▶ TASK ITEM
Would you copy only the lines below, from the one containing "Where should I click to: Click" through the very last one, leaving the pictures out?

▶ RECORDS PROVIDED
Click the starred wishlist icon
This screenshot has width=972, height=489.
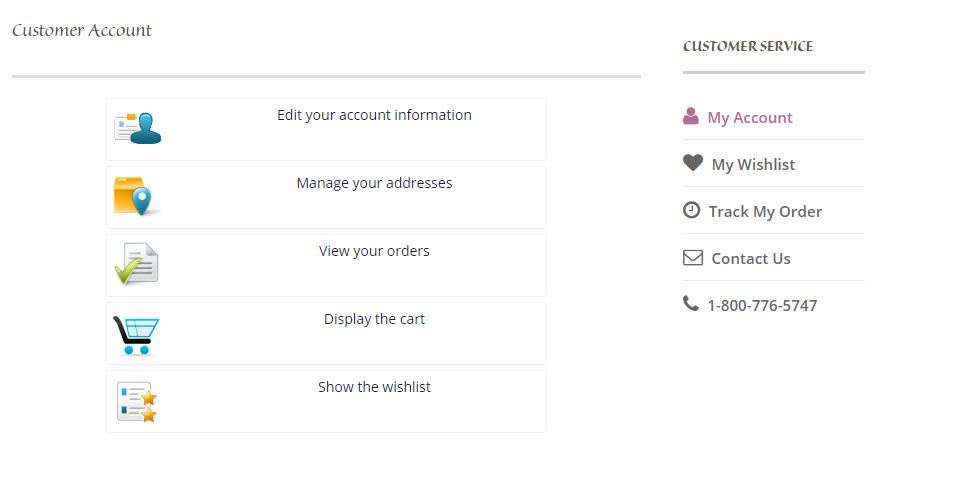[x=137, y=402]

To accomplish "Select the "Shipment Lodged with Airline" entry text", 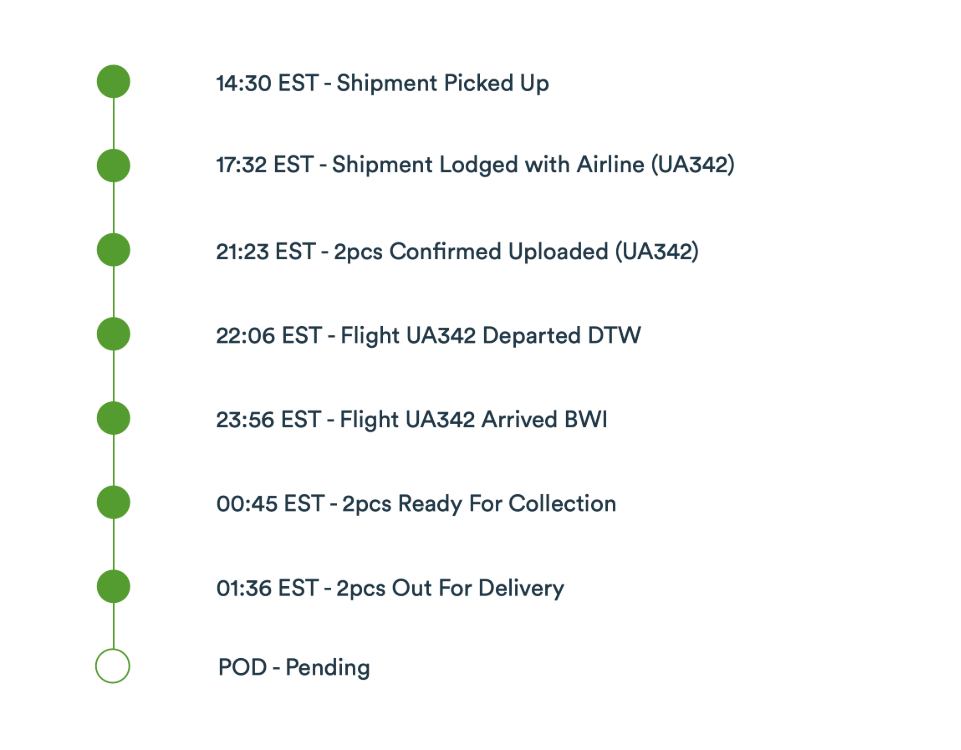I will pyautogui.click(x=488, y=165).
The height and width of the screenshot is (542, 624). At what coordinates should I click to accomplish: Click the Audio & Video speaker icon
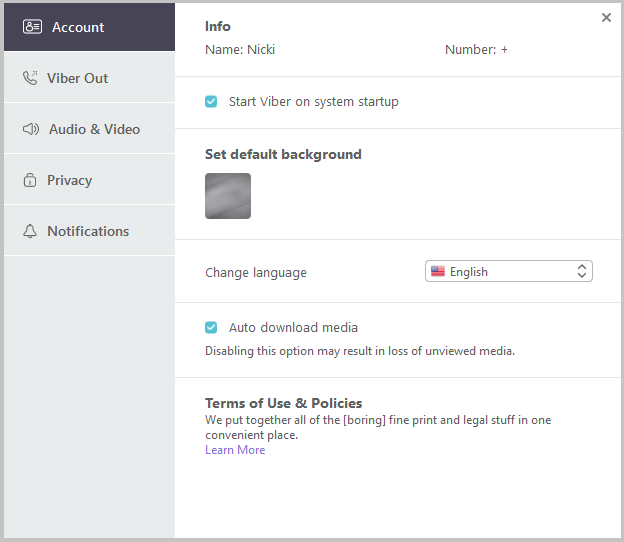point(30,129)

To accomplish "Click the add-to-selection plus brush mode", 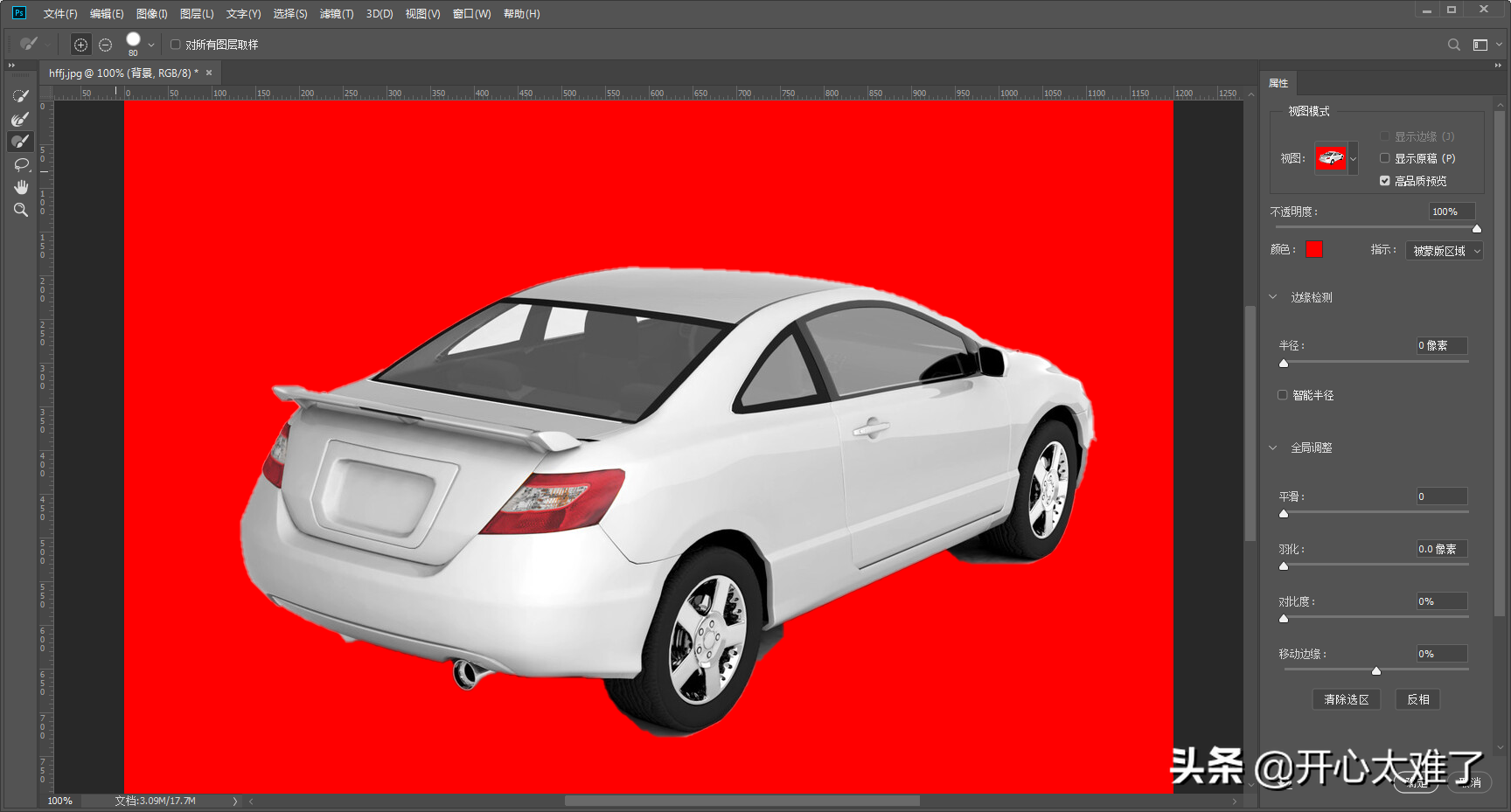I will [x=80, y=45].
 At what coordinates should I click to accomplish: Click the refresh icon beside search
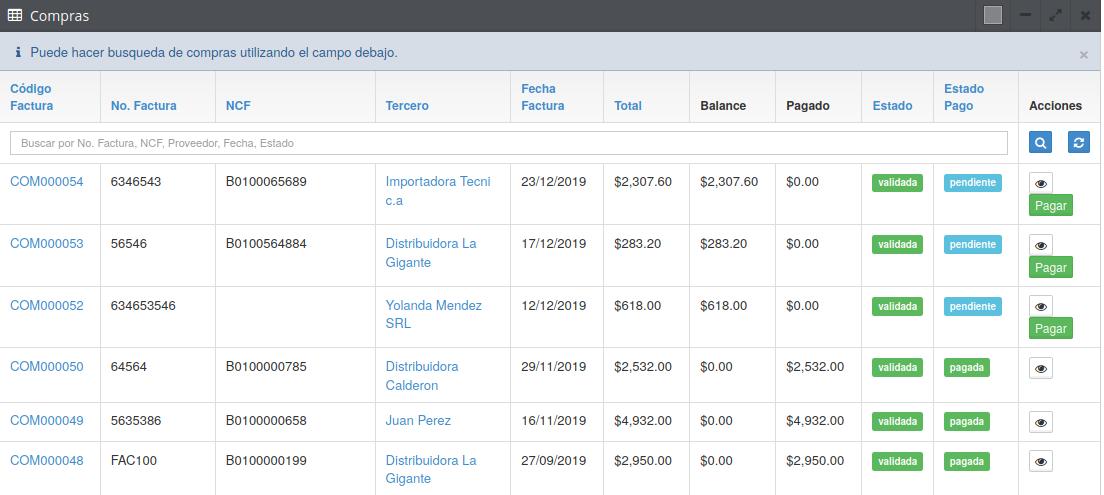[x=1078, y=143]
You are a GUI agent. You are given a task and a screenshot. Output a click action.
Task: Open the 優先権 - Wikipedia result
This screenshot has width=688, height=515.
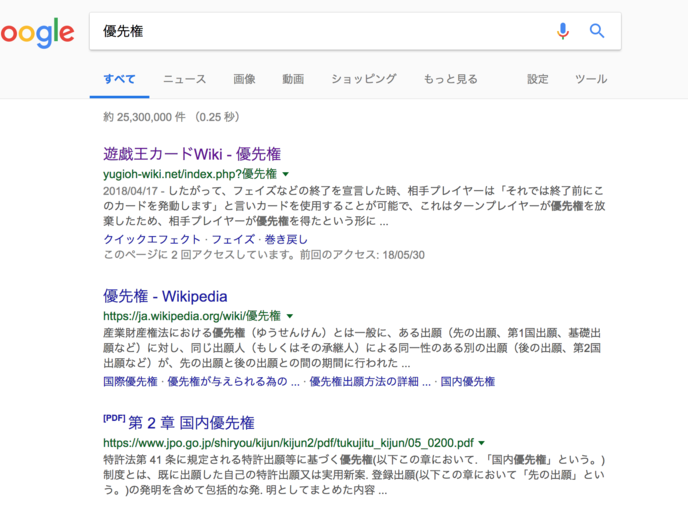coord(165,296)
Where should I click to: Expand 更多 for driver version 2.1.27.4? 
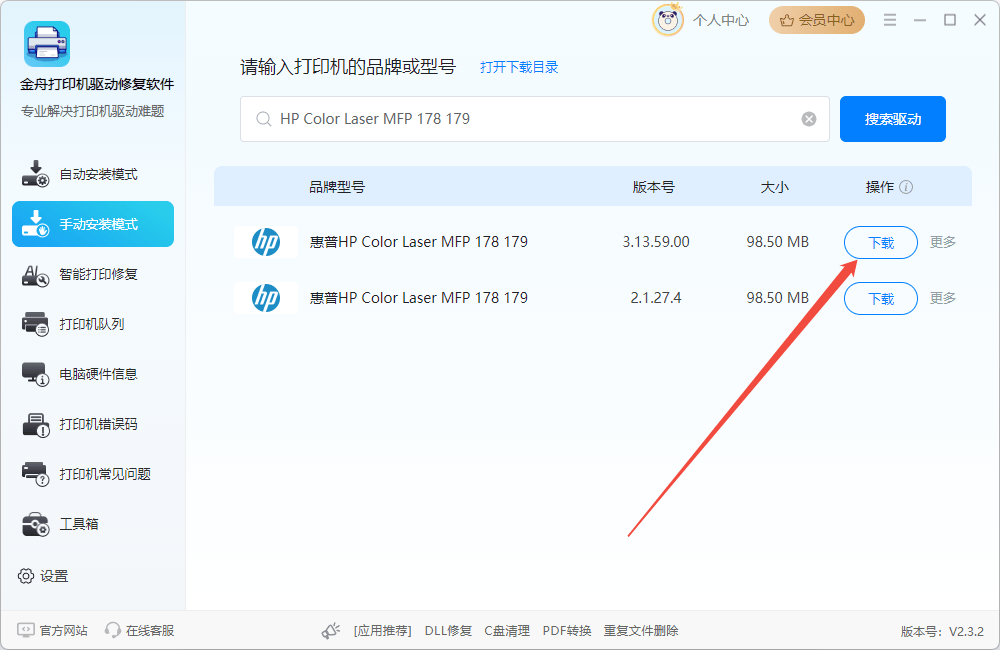click(x=943, y=298)
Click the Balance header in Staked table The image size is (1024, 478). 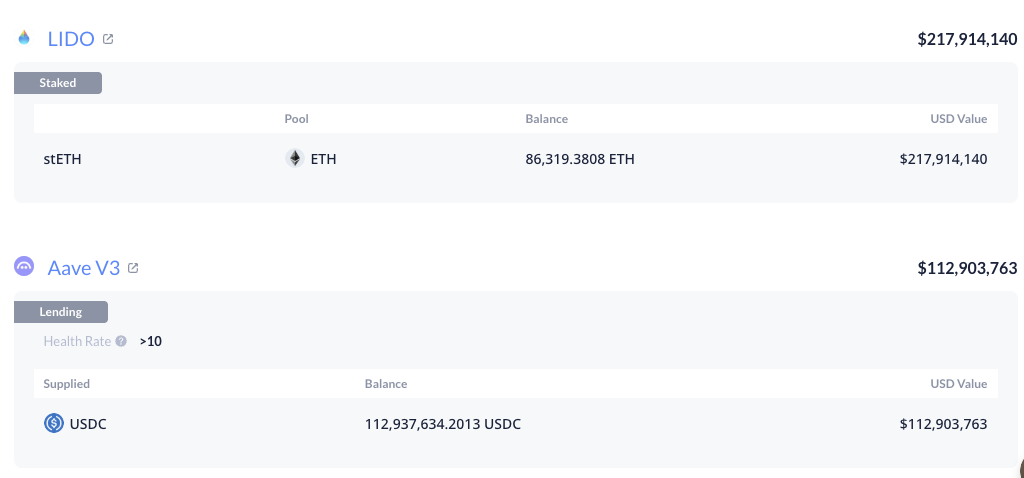click(546, 119)
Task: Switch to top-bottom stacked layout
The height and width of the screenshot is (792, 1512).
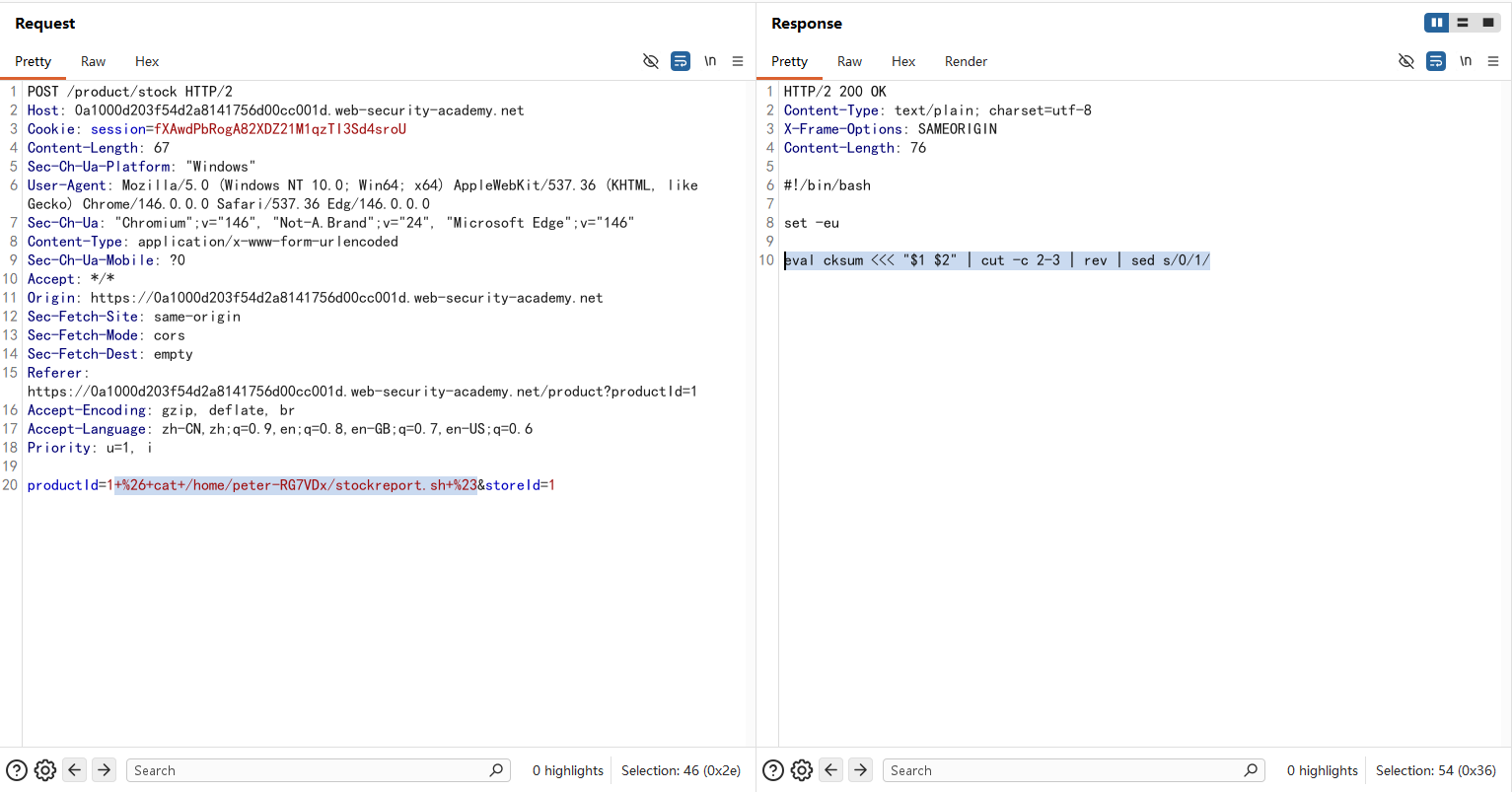Action: pyautogui.click(x=1463, y=23)
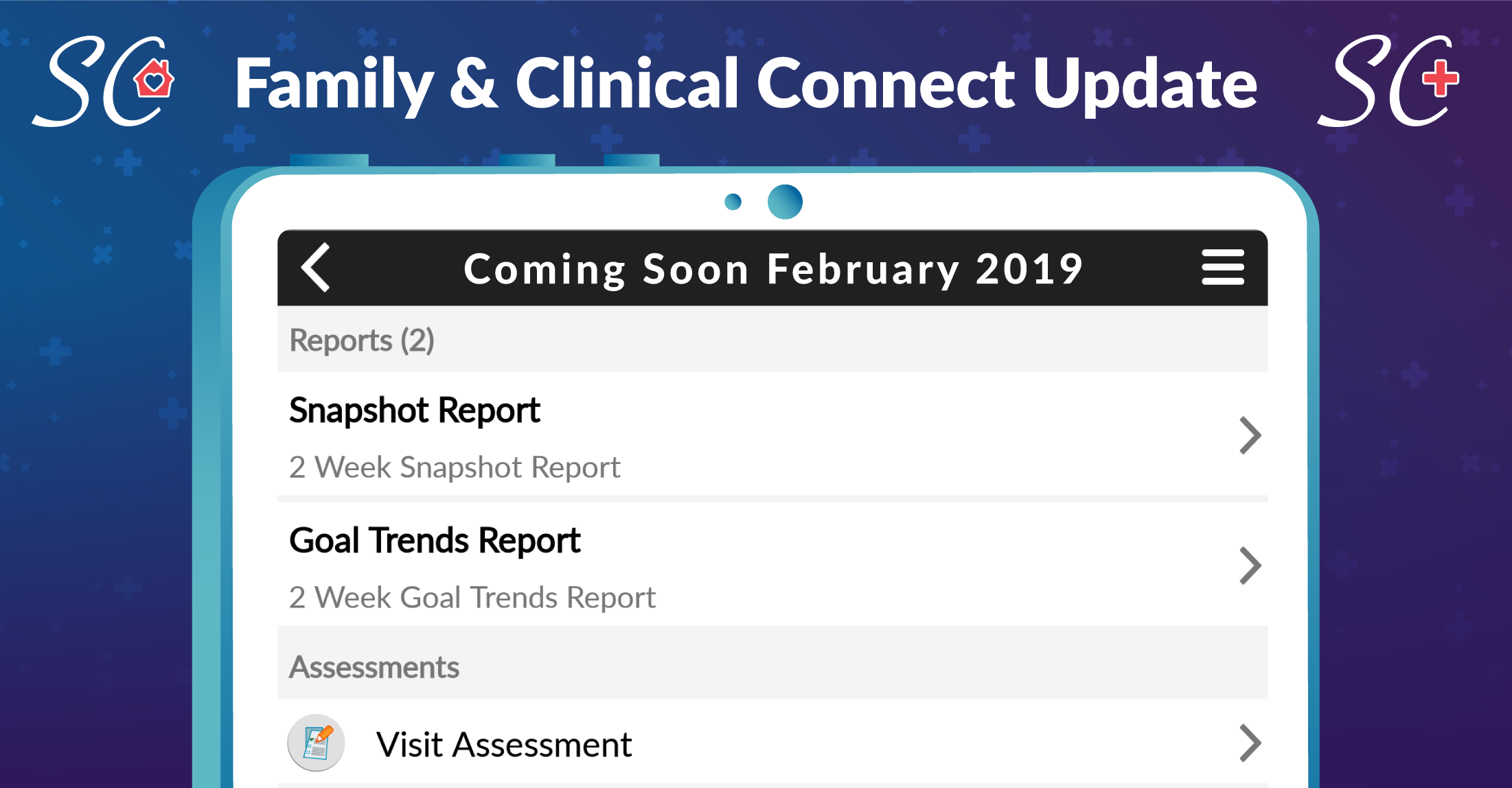The height and width of the screenshot is (788, 1512).
Task: Open the hamburger menu icon
Action: click(x=1223, y=267)
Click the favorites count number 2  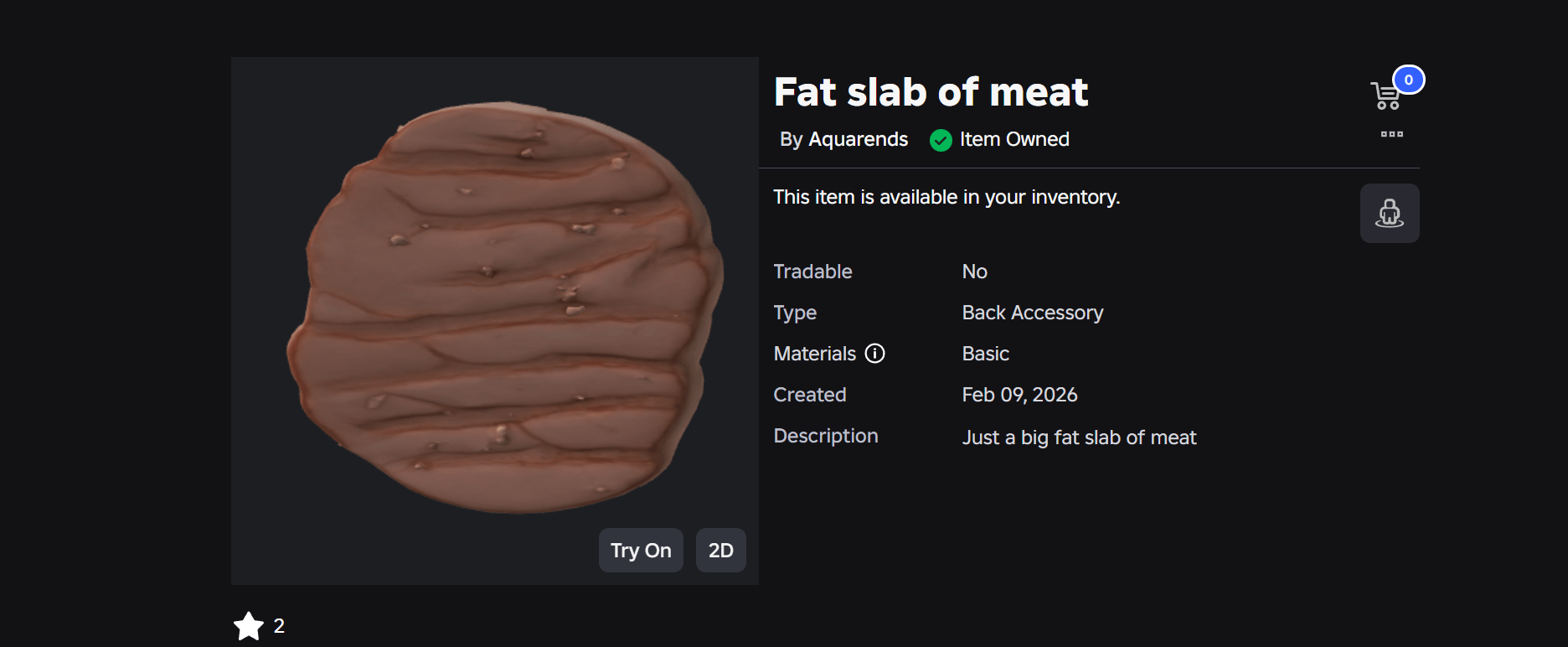(x=279, y=626)
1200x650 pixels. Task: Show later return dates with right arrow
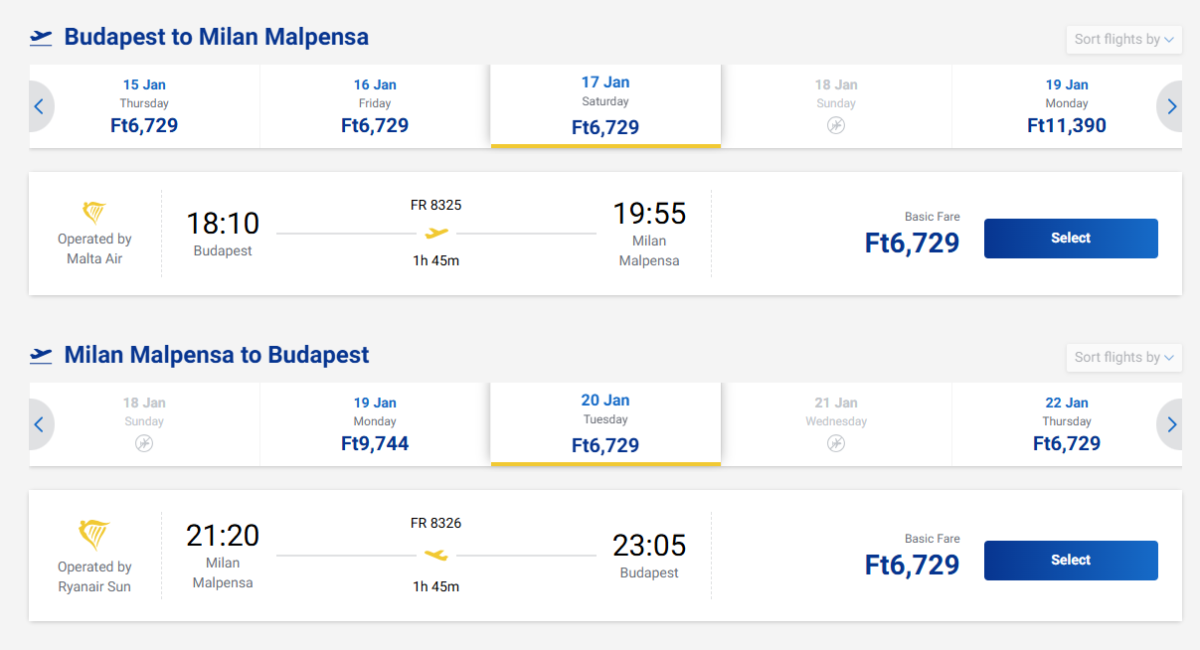(1170, 425)
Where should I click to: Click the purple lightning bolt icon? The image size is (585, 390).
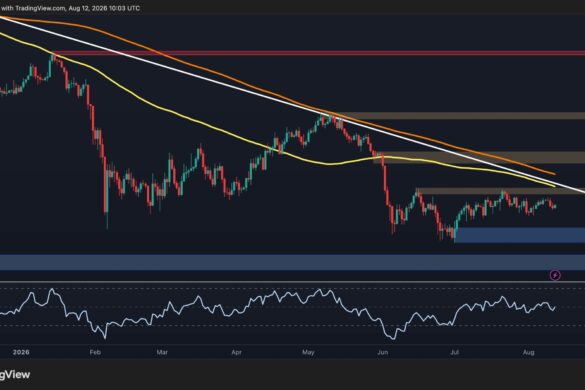[x=555, y=275]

▶ RESPONSE TO THIS EXERCISE
Where should I click to: Click the purple lightning bolt icon? The image size is (585, 390).
[x=555, y=275]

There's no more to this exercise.